Asimismo, los brotes de sarampión continúan ocurriendo y, en algunos casos, aumentando en varios países. Esto ha generado preocupaciones sobre una tendencia similar a la que precedió a la pandemia de Covid-19. Expertos reunidos en el Congreso Mundial ESCMID (anteriormente ECCMID) están analizando detenidamente esta situación preocupante.

El doctor Patrick O’Connor de la OMS señala, hasta abril de 2024, se han notificado aproximadamente 94,481 casos en todo el mundo. No obstante, los retrasos en la notificación sugieren que la cifra real podría ser mucho mayor. Destaca, casi la mitad de estos casos se han registrado en la Región Europea de la OMS, y países como Yemen, Azerbaiyán y Kirguistán tienen las tasas más altas de incidencia de sarampión.

Aunque se han logrado avances en la lucha contra el sarampión en la última década, con una reducción notable en las muertes atribuibles a esta enfermedad gracias a la vacunación, aún persisten desafíos importantes.

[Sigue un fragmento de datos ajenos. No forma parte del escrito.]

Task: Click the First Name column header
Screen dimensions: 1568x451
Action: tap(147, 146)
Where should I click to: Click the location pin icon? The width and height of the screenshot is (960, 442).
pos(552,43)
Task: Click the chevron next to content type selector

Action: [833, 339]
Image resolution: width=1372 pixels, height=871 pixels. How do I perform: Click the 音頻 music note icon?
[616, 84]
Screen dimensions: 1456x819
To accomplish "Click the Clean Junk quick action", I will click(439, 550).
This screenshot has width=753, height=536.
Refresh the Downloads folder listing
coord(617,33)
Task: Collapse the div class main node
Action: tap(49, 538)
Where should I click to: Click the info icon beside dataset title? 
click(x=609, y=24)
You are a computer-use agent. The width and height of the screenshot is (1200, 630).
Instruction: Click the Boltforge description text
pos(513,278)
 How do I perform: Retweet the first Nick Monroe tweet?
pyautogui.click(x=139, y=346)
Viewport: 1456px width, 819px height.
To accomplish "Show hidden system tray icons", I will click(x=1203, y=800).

La cobertura de vacunación debe ser alta, uniforme y equitativa para prevenir brotes, pero lamentablemente, el número de países con brotes de sarampión ha aumentado considerablemente.

Es particularmente preocupante que la mayoría de los casos de sarampión se concentren en países de ingresos bajos y medianos bajos. Esto subraya la necesidad de un enfoque global y coordinado para abordar este problema de salud pública. La pandemia de Covid-19 ha exacerbado la situación al interrumpir los programas de vacunación y dejar a muchos niños sin acceso a las vacunas, lo que ha contribuido al resurgimiento de casos en varias partes del mundo.

La clave para mantener los logros alcanzados en la lucha contra el sarampión radica en garantizar una alta cobertura de vacunación, así como una respuesta rápida y efectiva a los brotes. La experiencia de la región de las Américas, donde se logró la eliminación del sarampión a través de estrategias integrales de vacunación, proporciona lecciones valiosas sobre cómo abordar este desafío de manera efectiva.

Sin embargo, para alcanzar los objetivos de la Agenda de Inmunización 2030 y prevenir millones de muertes mediante la vacunación, se necesitan innovaciones y un compromiso renovado con los programas de inmunización a nivel mundial. El desarrollo de tecnologías como los parches de micromatriz de vacunas contra el sarampión y la rubéola representa un paso adelante en este sentido, ofreciendo alternativas que pueden mejorar la cobertura y la eficacia de las campañas de vacunación.